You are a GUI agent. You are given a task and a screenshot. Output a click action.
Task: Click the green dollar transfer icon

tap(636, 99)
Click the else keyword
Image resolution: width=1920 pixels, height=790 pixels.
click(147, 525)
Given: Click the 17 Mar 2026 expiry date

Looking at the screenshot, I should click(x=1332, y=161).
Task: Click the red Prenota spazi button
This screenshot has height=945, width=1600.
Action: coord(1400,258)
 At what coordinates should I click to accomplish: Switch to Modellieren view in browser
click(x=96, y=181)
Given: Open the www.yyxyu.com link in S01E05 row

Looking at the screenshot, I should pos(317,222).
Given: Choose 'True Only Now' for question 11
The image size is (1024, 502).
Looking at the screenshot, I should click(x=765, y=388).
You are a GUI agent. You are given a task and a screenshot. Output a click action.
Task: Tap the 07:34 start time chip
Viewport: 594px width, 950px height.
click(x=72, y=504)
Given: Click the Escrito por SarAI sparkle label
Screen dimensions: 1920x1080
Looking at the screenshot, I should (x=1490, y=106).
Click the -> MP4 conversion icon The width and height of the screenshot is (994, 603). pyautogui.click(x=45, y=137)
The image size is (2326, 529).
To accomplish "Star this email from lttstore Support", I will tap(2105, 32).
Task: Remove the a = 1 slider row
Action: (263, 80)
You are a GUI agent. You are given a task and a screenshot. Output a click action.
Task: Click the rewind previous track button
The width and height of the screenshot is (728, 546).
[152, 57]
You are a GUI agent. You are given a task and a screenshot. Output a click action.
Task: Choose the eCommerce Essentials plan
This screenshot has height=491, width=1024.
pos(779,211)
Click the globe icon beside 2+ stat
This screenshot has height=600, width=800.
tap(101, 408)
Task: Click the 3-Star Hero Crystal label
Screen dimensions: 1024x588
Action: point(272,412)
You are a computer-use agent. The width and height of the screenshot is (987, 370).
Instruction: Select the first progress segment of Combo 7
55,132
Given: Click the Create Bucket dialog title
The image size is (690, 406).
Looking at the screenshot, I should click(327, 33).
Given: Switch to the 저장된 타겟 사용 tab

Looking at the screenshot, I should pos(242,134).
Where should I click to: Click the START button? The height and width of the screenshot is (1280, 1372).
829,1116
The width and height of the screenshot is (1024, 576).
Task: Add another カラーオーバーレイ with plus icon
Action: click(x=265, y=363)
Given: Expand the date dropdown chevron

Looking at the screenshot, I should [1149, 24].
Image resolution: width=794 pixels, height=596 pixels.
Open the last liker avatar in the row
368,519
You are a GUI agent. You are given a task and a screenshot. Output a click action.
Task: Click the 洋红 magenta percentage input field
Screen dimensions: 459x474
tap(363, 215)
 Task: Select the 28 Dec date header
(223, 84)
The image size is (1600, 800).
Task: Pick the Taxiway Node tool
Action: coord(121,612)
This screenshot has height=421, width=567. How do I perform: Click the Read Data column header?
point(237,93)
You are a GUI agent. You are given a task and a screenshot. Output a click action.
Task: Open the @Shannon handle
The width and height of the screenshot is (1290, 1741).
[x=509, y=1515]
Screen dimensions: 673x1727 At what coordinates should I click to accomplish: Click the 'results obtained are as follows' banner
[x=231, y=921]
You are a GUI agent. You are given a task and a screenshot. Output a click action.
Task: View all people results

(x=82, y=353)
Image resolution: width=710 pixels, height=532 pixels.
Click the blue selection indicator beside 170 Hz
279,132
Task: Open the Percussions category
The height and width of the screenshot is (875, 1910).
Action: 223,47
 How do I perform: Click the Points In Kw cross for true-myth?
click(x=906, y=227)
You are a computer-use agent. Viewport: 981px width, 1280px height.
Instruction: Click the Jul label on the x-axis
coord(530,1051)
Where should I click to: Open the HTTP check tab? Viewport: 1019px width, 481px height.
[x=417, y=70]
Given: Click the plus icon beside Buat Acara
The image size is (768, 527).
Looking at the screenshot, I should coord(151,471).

### EXERCISE:
Look above for lines with the word "Choose" and copy them all.

### EXERCISE ANSWER:
Given: Choose 'True Only Now' for question 11
Task: Choose the eCommerce Essentials plan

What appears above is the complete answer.